■ Aim ■
Put each line of the material below into a JSON list of strings, one string per line, leaving out the blank lines.

■ Record excerpts ■
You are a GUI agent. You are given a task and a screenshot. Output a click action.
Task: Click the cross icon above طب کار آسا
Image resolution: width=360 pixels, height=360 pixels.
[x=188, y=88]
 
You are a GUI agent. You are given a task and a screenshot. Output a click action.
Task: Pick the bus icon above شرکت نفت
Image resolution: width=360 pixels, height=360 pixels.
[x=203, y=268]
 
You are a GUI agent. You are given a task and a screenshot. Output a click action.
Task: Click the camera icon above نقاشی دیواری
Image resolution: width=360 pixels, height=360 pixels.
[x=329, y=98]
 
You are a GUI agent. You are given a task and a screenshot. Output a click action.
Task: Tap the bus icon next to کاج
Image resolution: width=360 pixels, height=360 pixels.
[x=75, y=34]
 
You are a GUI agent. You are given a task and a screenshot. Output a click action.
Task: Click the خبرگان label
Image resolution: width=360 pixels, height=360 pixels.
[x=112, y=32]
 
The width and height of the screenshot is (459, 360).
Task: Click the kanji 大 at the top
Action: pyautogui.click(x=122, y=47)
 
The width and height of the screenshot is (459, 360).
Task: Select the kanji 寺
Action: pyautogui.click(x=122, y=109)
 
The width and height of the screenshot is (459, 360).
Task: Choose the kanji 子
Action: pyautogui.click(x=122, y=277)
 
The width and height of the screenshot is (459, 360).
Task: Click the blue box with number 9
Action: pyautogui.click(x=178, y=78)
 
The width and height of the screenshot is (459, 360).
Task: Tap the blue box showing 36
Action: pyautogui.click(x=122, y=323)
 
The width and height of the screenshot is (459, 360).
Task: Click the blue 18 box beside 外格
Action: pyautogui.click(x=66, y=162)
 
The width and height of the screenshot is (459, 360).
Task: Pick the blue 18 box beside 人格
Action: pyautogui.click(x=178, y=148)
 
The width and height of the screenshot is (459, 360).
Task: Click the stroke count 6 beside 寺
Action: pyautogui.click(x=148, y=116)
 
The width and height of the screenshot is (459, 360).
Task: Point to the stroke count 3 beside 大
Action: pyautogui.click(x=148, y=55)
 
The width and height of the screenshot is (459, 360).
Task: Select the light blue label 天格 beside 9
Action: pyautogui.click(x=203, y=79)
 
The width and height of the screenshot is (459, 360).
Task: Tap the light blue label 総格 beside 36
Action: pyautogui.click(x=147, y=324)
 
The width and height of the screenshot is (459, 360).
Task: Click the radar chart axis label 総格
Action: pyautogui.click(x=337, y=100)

■ Task result ■
[
  "You are a GUI agent. You are given a task and a screenshot. Output a click action.",
  "Task: Click the cross icon above طب کار آسا",
  "Image resolution: width=360 pixels, height=360 pixels.",
  "[x=188, y=88]",
  "You are a GUI agent. You are given a task and a screenshot. Output a click action.",
  "Task: Pick the bus icon above شرکت نفت",
  "Image resolution: width=360 pixels, height=360 pixels.",
  "[x=203, y=268]",
  "You are a GUI agent. You are given a task and a screenshot. Output a click action.",
  "Task: Click the camera icon above نقاشی دیواری",
  "Image resolution: width=360 pixels, height=360 pixels.",
  "[x=329, y=98]",
  "You are a GUI agent. You are given a task and a screenshot. Output a click action.",
  "Task: Tap the bus icon next to کاج",
  "Image resolution: width=360 pixels, height=360 pixels.",
  "[x=75, y=34]",
  "You are a GUI agent. You are given a task and a screenshot. Output a click action.",
  "Task: Click the خبرگان label",
  "Image resolution: width=360 pixels, height=360 pixels.",
  "[x=112, y=32]",
  "The width and height of the screenshot is (459, 360).",
  "Task: Click the kanji 大 at the top",
  "Action: pyautogui.click(x=122, y=47)",
  "The width and height of the screenshot is (459, 360).",
  "Task: Select the kanji 寺",
  "Action: pyautogui.click(x=122, y=109)",
  "The width and height of the screenshot is (459, 360).",
  "Task: Choose the kanji 子",
  "Action: pyautogui.click(x=122, y=277)",
  "The width and height of the screenshot is (459, 360).",
  "Task: Click the blue box with number 9",
  "Action: pyautogui.click(x=178, y=78)",
  "The width and height of the screenshot is (459, 360).",
  "Task: Tap the blue box showing 36",
  "Action: pyautogui.click(x=122, y=323)",
  "The width and height of the screenshot is (459, 360).",
  "Task: Click the blue 18 box beside 外格",
  "Action: pyautogui.click(x=66, y=162)",
  "The width and height of the screenshot is (459, 360).",
  "Task: Pick the blue 18 box beside 人格",
  "Action: pyautogui.click(x=178, y=148)",
  "The width and height of the screenshot is (459, 360).",
  "Task: Click the stroke count 6 beside 寺",
  "Action: pyautogui.click(x=148, y=116)",
  "The width and height of the screenshot is (459, 360).",
  "Task: Point to the stroke count 3 beside 大",
  "Action: pyautogui.click(x=148, y=55)",
  "The width and height of the screenshot is (459, 360).",
  "Task: Select the light blue label 天格 beside 9",
  "Action: pyautogui.click(x=203, y=79)",
  "The width and height of the screenshot is (459, 360).",
  "Task: Tap the light blue label 総格 beside 36",
  "Action: pyautogui.click(x=147, y=324)",
  "The width and height of the screenshot is (459, 360).",
  "Task: Click the radar chart axis label 総格",
  "Action: pyautogui.click(x=337, y=100)"
]